## Given task
Please copy each of the entries below word for word, leaving out the pictures.

[START]

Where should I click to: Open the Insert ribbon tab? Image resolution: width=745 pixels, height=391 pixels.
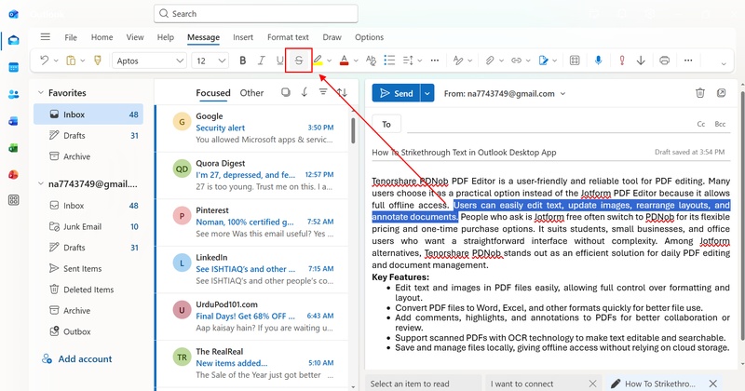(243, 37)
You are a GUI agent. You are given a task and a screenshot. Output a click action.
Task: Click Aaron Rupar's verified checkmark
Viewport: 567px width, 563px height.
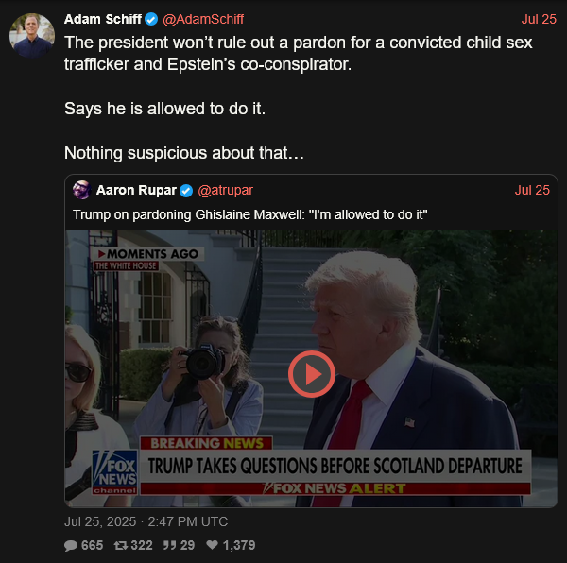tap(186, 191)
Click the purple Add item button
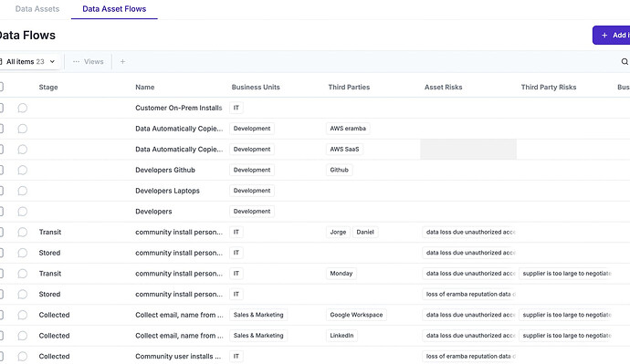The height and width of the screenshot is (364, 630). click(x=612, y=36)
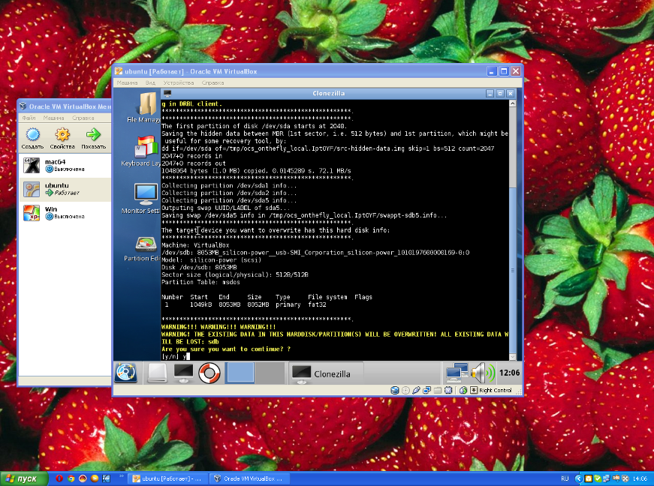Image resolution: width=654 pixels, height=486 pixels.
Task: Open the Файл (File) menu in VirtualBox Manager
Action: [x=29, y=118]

[END]

## Problem solution
Where should I click to: Open the Insert ribbon tab? Image resolution: width=745 pixels, height=391 pixels.
(243, 37)
You are a GUI agent. You are given a task and a screenshot. Output a click action.
Task: Click Aaron Rupar's verified checkmark
Viewport: 567px width, 563px height.
tap(186, 191)
Click the purple Add item button
The height and width of the screenshot is (364, 630). click(x=612, y=36)
Image resolution: width=654 pixels, height=486 pixels.
Task: Open the Файл (File) menu in VirtualBox Manager
Action: [x=29, y=118]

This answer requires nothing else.